(Semi)peripheries in contact
Author(s) -
Anja Allwood
Publication year - 2021
Publication title -
stridon studies in translation and interpreting
Language(s) - English
Resource type - Journals
ISSN - 2784-5826
DOI - 10.4312/stridon.1.1.57-77
Subject(s) - perspective (graphical) , linguistics , english language , language contact , period (music) , translation (biology) , translation studies , computer science , artificial intelligence , art , philosophy , aesthetics , chemistry , biochemistry , messenger rna , gene
This article widens the perspective of indirect translation (ITr) research by focusing on the range of mediating languages and with a corpus of all indirect translations into a specific language (Swedish) during 2000–2015. The following issues will be described and explained: which languages are used as mediating languages (MLs), what their respective proportions look like, and which possible reasons for using a language other than English as the ML can be identified.

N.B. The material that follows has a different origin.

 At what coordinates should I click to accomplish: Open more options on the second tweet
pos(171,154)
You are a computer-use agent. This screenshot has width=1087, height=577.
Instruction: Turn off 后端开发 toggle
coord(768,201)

The corpus reveals that out of all novels translated into Swedish during the period under study, 1.3% (70 novels) were indirect translations, and out of these 70, more than two thirds have English as the ML. A search into the cases where English has not been used produced a list of suggested reasons regarding the choice of ML. The most often occurring explanation seems to be that no English translation existed, or that such a translation was already indirect.